EXTRACTED INFORMATION |
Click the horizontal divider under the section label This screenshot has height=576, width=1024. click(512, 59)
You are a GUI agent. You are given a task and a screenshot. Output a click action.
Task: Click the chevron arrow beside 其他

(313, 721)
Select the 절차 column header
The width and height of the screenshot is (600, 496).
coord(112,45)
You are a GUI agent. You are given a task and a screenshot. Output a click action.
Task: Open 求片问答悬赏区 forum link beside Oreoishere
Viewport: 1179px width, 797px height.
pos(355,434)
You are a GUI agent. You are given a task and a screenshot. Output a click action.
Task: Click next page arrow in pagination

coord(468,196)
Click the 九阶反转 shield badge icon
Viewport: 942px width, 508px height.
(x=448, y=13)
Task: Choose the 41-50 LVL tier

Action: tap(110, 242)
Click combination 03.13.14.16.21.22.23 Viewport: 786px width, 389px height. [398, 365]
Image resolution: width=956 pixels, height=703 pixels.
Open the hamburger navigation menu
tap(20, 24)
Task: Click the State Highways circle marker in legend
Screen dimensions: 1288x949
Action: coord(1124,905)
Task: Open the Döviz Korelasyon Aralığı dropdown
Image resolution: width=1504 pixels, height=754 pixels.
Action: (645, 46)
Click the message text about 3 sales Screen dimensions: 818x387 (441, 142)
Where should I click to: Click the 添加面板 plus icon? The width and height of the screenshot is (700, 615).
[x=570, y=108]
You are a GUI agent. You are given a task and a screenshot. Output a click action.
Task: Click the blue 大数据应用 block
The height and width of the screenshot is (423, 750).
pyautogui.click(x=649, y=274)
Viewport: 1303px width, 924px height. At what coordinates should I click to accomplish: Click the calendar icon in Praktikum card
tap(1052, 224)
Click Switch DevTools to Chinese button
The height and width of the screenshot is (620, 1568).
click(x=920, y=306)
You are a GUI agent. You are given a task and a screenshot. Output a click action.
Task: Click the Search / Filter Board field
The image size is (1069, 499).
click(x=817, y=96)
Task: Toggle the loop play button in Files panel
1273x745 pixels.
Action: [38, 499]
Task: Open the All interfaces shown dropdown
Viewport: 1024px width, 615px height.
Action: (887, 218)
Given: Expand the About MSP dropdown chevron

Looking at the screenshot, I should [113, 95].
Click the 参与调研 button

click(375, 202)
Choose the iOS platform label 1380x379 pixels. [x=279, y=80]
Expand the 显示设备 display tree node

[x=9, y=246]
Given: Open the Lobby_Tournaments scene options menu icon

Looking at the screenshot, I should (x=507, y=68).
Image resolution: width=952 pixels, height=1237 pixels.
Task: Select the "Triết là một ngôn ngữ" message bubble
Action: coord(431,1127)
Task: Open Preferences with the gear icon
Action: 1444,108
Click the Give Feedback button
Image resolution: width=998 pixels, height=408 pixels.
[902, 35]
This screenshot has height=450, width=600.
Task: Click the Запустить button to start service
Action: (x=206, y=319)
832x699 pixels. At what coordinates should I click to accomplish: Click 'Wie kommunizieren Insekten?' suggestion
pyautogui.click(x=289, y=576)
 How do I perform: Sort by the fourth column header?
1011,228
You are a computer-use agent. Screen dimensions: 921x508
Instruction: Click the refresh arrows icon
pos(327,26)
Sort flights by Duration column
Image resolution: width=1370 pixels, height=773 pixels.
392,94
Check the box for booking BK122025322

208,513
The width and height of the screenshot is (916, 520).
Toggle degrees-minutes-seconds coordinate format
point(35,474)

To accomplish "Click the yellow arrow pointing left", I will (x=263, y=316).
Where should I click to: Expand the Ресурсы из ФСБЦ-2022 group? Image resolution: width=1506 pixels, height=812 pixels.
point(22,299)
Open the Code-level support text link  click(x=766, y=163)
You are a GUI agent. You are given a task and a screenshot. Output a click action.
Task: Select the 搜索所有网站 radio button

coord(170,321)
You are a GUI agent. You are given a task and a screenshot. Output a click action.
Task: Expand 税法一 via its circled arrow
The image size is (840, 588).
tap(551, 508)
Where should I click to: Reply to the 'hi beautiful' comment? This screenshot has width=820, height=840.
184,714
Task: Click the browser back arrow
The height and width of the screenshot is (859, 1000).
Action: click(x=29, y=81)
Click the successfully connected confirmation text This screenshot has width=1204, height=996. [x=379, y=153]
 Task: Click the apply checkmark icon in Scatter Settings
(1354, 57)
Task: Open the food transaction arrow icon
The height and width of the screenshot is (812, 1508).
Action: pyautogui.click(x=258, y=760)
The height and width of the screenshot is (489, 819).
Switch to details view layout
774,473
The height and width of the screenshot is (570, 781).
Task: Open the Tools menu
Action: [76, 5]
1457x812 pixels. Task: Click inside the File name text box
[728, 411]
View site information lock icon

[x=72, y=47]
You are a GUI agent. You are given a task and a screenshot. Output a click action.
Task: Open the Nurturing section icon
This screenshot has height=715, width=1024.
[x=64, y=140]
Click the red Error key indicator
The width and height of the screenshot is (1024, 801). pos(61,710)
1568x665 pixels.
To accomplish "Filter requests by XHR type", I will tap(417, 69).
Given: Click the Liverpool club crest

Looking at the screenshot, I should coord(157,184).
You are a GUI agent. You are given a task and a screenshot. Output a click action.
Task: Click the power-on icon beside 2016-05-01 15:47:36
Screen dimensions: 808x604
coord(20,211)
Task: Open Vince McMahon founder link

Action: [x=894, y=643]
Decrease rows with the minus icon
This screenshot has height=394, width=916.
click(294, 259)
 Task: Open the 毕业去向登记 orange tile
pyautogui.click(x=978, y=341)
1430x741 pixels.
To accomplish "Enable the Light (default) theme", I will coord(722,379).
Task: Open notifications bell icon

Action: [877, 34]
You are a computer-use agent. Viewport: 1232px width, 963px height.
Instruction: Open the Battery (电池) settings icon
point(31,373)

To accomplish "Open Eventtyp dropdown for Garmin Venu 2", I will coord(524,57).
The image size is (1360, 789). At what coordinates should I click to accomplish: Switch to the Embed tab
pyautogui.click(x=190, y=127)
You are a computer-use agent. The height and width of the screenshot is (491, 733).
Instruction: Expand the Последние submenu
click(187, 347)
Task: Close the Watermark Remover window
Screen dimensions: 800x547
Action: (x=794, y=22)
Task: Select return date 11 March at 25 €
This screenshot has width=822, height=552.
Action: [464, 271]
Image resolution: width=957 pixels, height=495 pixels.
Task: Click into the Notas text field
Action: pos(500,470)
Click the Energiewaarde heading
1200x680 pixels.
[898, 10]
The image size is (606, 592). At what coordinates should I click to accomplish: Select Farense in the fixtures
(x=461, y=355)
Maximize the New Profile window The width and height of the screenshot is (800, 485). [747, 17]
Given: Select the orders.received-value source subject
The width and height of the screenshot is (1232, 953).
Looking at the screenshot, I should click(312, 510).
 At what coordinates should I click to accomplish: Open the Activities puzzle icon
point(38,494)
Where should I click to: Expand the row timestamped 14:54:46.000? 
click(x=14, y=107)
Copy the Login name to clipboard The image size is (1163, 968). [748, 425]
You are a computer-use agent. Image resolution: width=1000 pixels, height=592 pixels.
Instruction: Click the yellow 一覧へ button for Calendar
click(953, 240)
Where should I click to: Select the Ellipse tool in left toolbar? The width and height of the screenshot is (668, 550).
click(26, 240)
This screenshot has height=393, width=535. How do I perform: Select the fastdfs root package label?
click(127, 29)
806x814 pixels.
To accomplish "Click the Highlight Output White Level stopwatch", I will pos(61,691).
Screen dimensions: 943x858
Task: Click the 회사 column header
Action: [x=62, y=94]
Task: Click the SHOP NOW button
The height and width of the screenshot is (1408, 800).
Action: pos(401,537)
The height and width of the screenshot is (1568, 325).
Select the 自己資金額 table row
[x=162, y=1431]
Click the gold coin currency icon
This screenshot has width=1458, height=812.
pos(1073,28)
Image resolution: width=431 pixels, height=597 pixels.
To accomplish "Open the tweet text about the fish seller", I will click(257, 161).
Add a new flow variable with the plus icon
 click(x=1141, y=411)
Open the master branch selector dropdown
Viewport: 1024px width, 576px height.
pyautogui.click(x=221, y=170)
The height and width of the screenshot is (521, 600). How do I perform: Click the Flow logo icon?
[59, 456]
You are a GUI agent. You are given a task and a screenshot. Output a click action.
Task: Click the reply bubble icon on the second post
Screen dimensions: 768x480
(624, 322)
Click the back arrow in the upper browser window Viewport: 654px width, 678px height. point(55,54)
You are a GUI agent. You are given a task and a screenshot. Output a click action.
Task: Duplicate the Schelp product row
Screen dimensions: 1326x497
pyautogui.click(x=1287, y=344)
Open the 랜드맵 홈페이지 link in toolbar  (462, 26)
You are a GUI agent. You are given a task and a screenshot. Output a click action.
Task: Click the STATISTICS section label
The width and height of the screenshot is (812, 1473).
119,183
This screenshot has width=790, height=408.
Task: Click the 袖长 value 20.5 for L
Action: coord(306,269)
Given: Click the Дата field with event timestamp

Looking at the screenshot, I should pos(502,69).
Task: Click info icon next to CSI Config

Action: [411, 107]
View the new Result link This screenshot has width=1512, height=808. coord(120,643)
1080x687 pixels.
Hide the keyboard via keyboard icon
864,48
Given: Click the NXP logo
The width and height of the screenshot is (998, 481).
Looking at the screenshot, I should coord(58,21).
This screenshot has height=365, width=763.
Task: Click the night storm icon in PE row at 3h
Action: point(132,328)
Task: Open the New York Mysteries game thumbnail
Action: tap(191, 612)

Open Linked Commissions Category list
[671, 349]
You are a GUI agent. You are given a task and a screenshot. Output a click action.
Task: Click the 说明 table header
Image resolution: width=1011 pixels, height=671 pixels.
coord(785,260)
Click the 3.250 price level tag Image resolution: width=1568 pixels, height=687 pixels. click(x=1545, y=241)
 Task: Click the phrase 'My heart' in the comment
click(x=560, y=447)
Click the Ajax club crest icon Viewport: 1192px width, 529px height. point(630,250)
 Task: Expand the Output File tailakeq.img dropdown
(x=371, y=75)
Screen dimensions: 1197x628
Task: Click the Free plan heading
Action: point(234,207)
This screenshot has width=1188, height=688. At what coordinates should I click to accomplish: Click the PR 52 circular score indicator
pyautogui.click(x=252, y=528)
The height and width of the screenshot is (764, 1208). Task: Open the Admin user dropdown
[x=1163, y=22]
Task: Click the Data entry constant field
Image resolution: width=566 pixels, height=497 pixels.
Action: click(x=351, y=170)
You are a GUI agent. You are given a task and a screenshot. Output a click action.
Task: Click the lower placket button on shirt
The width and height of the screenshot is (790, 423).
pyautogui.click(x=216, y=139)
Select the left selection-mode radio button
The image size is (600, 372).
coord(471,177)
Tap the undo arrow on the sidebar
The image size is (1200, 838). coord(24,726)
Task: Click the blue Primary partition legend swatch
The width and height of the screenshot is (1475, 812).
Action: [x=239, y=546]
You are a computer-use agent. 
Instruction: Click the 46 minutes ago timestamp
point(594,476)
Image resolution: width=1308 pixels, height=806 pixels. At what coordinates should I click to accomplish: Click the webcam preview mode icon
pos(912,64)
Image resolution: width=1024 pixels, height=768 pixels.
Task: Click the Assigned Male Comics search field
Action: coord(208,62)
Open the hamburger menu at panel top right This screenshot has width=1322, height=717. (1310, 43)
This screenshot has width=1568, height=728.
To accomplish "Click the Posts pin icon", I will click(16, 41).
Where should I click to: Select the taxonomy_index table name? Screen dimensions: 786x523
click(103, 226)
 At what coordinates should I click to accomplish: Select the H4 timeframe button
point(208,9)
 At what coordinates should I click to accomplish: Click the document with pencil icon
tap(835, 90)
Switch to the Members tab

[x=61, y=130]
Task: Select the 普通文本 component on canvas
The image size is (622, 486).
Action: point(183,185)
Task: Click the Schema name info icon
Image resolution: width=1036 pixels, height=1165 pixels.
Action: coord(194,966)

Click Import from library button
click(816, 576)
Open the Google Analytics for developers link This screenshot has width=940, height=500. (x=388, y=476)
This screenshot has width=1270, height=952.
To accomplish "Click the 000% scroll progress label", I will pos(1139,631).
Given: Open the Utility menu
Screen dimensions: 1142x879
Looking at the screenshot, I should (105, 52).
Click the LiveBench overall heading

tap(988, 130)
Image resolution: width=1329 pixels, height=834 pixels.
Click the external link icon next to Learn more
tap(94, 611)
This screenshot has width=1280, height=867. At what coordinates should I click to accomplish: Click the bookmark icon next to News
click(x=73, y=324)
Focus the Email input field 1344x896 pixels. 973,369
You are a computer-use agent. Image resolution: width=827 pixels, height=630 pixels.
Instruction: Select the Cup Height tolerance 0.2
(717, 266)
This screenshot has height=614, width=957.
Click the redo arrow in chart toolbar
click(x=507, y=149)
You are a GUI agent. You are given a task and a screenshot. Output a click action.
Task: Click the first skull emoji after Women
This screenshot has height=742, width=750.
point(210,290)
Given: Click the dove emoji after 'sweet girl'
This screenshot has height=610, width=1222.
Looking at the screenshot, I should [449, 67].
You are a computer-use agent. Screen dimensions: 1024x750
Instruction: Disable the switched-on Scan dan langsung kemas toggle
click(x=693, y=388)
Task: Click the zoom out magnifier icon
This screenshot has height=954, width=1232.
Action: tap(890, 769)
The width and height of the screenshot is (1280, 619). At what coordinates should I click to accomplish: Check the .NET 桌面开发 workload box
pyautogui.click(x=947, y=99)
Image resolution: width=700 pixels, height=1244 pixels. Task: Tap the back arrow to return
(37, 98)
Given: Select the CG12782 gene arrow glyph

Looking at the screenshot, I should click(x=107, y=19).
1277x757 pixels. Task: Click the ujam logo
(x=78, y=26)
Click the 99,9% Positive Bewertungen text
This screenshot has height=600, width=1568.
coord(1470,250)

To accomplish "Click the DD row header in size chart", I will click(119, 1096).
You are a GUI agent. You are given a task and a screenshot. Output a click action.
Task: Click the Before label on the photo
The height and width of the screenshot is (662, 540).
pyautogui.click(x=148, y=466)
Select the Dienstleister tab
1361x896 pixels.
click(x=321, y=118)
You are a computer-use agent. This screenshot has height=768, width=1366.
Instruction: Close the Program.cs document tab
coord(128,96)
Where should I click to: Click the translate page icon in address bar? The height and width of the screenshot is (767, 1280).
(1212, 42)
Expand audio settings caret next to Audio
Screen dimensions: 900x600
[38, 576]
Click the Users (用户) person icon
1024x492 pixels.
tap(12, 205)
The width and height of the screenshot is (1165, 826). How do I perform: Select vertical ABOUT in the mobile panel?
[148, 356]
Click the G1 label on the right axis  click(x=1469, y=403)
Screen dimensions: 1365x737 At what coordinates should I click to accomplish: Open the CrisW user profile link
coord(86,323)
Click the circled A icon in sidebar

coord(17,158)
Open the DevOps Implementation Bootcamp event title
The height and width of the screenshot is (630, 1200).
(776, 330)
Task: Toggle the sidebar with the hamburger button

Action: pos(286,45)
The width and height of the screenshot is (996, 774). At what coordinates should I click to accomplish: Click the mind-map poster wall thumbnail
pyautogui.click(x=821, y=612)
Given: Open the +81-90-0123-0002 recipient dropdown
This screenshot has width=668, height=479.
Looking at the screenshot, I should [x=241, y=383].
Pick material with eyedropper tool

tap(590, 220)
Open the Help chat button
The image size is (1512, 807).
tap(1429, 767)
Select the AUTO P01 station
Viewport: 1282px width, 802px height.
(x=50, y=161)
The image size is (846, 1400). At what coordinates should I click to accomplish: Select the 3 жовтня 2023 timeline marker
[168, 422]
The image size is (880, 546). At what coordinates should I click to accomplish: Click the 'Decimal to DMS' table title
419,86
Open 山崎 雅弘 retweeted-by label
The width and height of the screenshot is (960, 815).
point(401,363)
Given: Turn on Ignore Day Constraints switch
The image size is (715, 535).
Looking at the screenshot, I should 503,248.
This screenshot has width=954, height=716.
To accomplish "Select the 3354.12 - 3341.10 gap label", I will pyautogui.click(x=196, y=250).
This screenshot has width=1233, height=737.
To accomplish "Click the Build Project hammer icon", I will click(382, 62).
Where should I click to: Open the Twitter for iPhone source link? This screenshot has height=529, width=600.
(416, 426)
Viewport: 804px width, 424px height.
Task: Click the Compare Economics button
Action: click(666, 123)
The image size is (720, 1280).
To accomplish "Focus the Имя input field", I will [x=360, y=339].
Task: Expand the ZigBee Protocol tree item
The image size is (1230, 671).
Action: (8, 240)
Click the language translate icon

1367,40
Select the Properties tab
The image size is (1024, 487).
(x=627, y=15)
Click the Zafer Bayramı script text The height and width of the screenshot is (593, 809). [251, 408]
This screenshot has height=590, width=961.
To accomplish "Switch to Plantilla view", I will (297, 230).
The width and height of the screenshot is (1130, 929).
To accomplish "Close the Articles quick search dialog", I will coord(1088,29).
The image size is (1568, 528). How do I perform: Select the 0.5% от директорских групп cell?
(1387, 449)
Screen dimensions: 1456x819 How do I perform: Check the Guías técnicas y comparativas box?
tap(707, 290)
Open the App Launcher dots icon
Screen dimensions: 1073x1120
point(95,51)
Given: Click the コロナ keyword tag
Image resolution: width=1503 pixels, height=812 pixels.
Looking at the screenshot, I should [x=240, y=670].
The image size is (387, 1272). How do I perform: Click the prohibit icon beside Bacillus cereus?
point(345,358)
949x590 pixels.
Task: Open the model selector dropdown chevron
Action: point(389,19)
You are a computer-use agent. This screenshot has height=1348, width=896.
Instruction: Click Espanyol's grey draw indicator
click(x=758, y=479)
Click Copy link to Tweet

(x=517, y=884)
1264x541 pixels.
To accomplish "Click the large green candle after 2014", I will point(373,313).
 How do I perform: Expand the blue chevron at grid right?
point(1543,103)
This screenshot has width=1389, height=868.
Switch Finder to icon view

WHAT TO WORK ON | Output exactly the lines of the material above from the one containing "Image resolution: width=1504" up to and including the one containing "Task: Click the blue 大数据应用 block".

TASK ANSWER |
Image resolution: width=1504 pixels, height=754 pixels.
Action: (645, 46)
Click the message text about 3 sales Screen dimensions: 818x387 (441, 142)
Where should I click to: Click the 添加面板 plus icon? The width and height of the screenshot is (700, 615).
[x=570, y=108]
You are a GUI agent. You are given a task and a screenshot. Output a click action.
Task: Click the blue 大数据应用 block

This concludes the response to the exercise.